The vampire lifestyle has its obvious appeals, immortality, eternal youth, beauty, sensuality, strength and power, can be all too enticing for the victims in the stories and in Interview with the Vampire, we get an insight into those characteristics as well as the terrible downsides to vampirism.
As the title suggests, the film details an interview a writer is conducting with a vampire, Louis (Brad Pitt) who is telling his life story (or rather his death story as it only gets interesting once he’s a vampire). Louis was made a vampire by Lestat (Tom Cruise) a vampire hedonist in need of a companion. Louis struggles with what he has become and refuses to kill, despite the terrible bloodthirst that comes with the territory. Louis is overcome with his new state and burns down his house out of sorrow and anger.
Louis and Lestat flee to New Orleans and there Lestat kills all round him while Louis sticks to feeding off animals. One night, Louis is overcome by hunger and ends up feeding on a young girl whose mother had died of plague. Lestat seizes the opportunity this presents and makes the girl a vampire too, to provide Louis with more suitable company and to stop Louis from ever splitting on him (kinda like when some skank gets herself knocked up so as to stop the boyfriend from leaving). This plan works and Louis begins to feed on humans as he provides for his new “daughter” Claudia.
30 years pass, with none of the gang getting older. This is particularly hard on Claudia who is trapped in the body of a little girl. Things come to a head when she tricks Lestat into feeding off two dead boys, the blood of the dead being a poison of sorts to vampires. She and Louis flee and go on the search of others of their kind, always fearful that Lestat will return. Finally arriving in Paris they encounter a group of vampires pretending to be human pretending to be vampires lead by Armand (Antonio Banderas). He wants Louis to be his companion in the same way Lestat did and so turns a blind eye when the other vampires kill Claudia to get her off the scene. Disgusted, Louis murders the vampires and abandons Armand.

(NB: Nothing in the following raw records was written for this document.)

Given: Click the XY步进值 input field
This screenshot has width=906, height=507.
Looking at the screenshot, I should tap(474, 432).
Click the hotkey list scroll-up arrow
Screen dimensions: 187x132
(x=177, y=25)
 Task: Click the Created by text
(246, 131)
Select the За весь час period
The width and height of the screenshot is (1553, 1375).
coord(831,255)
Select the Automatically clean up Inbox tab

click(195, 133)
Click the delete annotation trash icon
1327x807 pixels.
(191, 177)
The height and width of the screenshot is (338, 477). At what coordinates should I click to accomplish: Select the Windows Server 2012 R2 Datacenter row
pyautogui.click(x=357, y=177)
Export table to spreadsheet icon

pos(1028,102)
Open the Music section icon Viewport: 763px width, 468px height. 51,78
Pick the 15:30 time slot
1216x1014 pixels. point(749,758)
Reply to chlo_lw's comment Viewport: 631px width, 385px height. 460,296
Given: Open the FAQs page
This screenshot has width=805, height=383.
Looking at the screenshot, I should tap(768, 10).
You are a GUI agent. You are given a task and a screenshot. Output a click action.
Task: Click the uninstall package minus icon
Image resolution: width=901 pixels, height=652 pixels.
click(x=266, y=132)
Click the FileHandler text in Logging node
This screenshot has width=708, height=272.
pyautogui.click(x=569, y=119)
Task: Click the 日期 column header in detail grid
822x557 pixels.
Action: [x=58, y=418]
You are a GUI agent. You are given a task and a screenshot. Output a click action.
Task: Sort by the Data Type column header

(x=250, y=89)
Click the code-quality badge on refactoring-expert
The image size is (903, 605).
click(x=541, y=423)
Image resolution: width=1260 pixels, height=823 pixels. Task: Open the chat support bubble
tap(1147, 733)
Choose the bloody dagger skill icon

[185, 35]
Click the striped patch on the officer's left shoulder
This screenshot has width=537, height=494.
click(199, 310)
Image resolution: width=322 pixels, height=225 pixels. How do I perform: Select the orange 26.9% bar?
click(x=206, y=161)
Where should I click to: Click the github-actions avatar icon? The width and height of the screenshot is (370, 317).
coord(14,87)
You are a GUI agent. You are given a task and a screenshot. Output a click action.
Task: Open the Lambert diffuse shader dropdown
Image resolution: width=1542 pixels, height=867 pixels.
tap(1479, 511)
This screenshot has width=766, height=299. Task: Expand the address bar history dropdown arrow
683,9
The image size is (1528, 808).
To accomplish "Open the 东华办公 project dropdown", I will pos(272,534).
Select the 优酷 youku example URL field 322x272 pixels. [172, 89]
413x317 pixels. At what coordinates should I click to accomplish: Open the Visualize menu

Louis travels the world but never encounters another vampire until his eventual return to America where he finds a decrepit Lestat hiding in a rundown house feeding off rats. Here, Louis concludes his tale leaving the reporter (Christian Slater) wanting more, desiring to be a vampire and fearful of them too… until Lestat shows up.
Despite the scene having ended, for some reason Tom was reluctant to let Brad up, not that Tom Cruise is gay or anything...
Interview is an amazing film, delighting in all that’s bad and attractive about Vampires at the same time. The little touches, like Claudia’s coffin, are what make you take notice of how horrific their life is but all the while you are assaulted with images of beauty and glamour and glimpses of a hidden world that make you wonder if it’s all that bad being a creature of the night. The only complaint I have is that while Interview talks about the loneliness of a vampires existence, it never manages to convince you that it’s all that bad, I suppose it would have made for a far more boring movie if it had.
Two Thumbs Firmly Up for Interview with the Vampire!